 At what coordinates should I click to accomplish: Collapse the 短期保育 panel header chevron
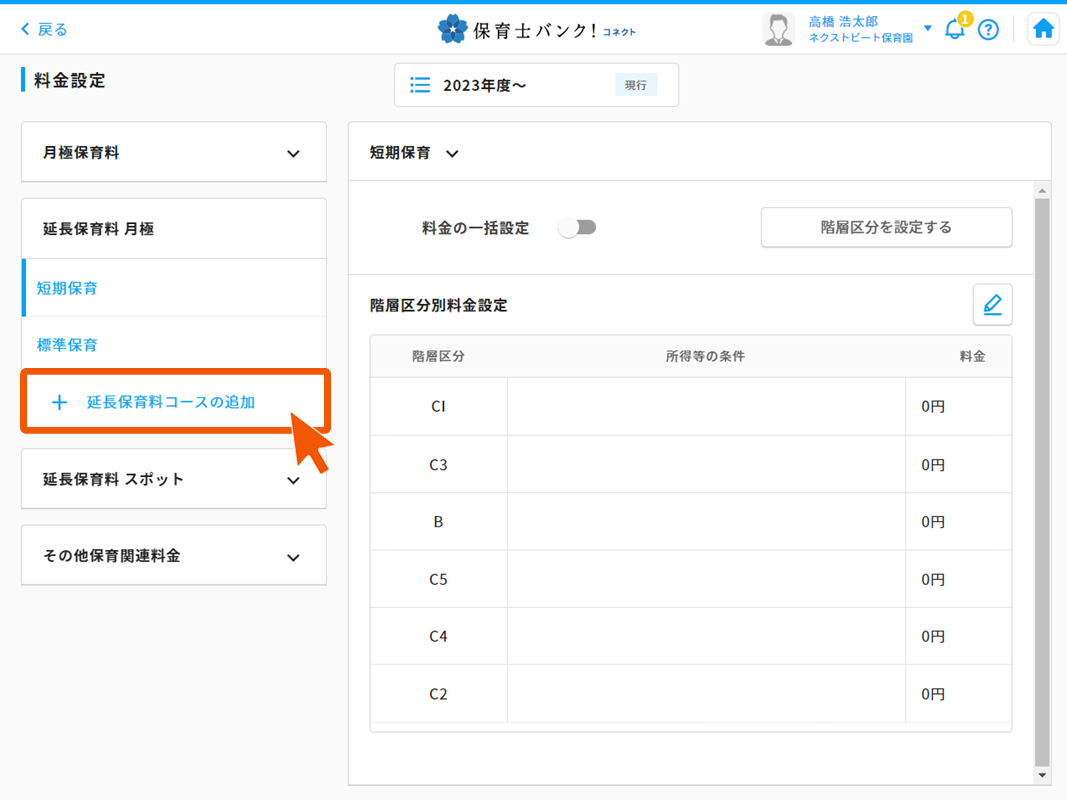click(452, 153)
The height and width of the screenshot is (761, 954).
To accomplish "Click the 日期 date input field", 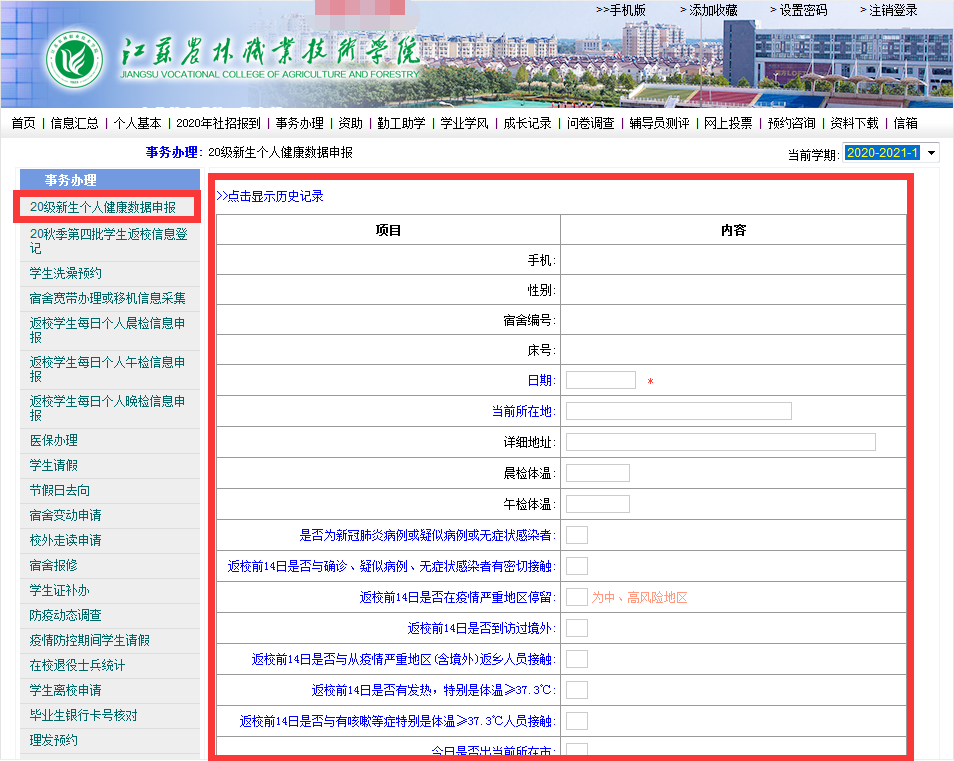I will click(x=600, y=380).

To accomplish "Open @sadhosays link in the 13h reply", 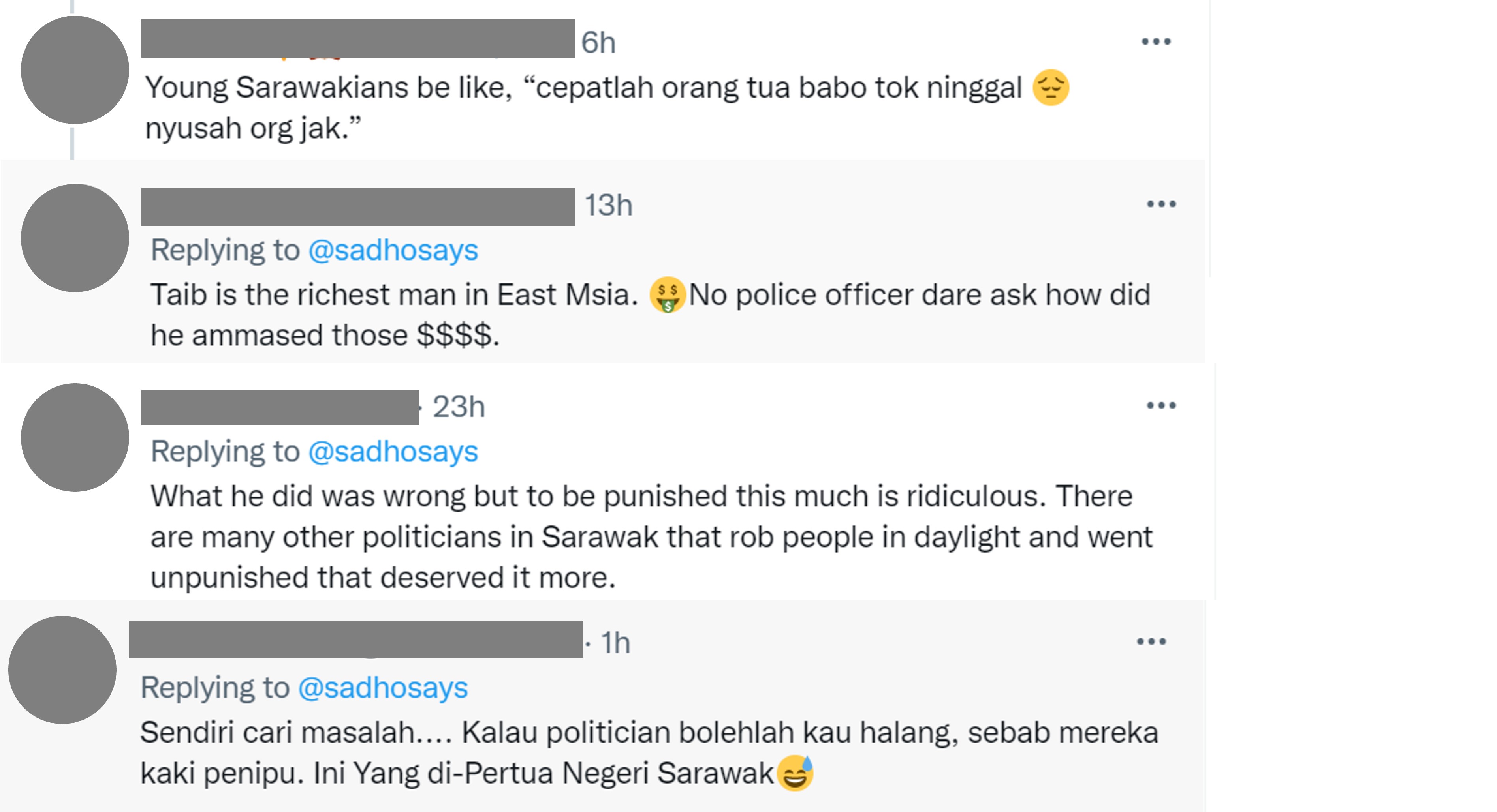I will pos(393,250).
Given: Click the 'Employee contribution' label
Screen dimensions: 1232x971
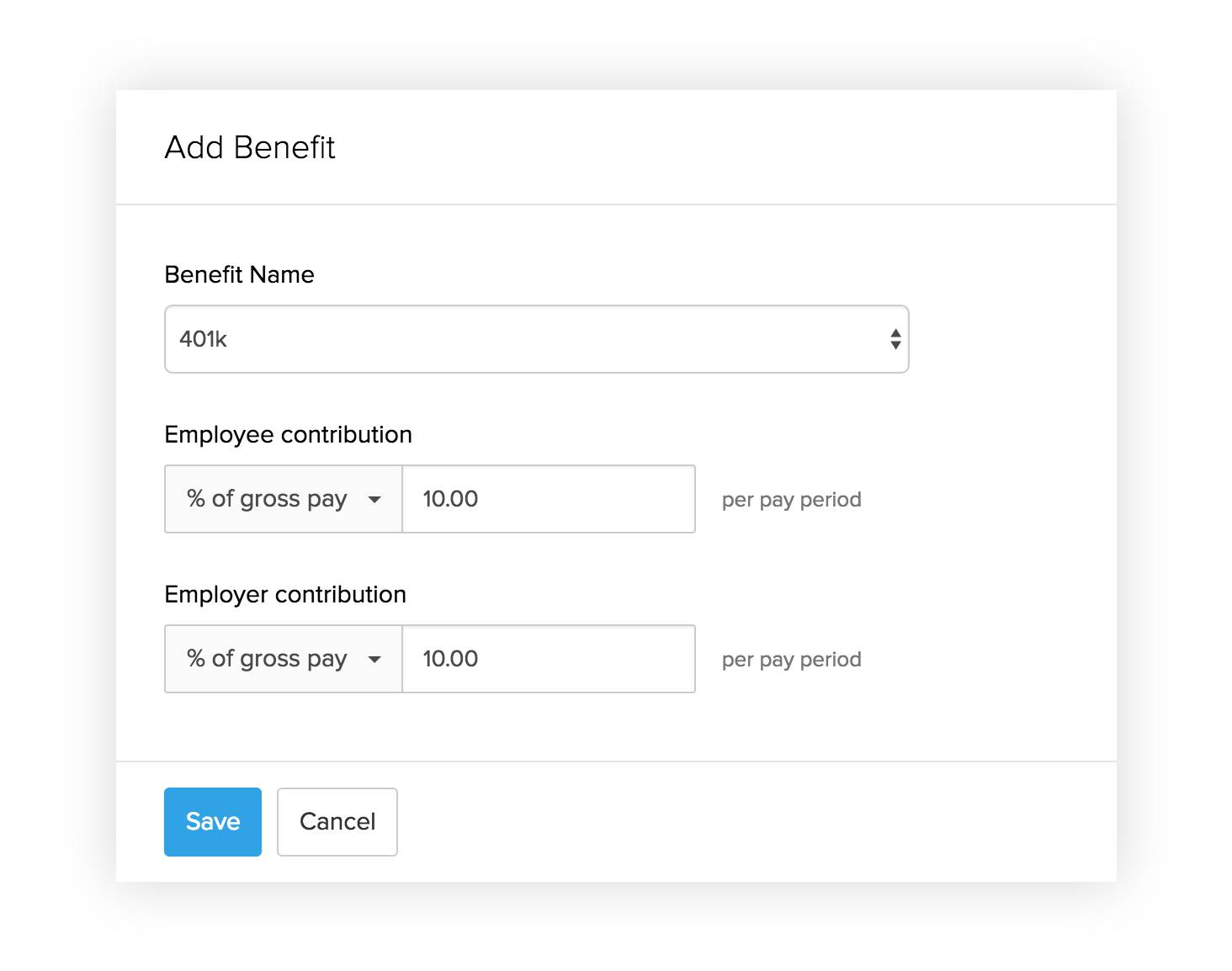Looking at the screenshot, I should [x=289, y=435].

Assigned task »
Starting at the line that holds "Given: Click the", write out every remaining line of the material above exactly as it appears. Pictures should not be copied.

Solution to this exercise »
Given: Click the 'Employee contribution' label
Screen dimensions: 1232x971
Looking at the screenshot, I should [x=289, y=435].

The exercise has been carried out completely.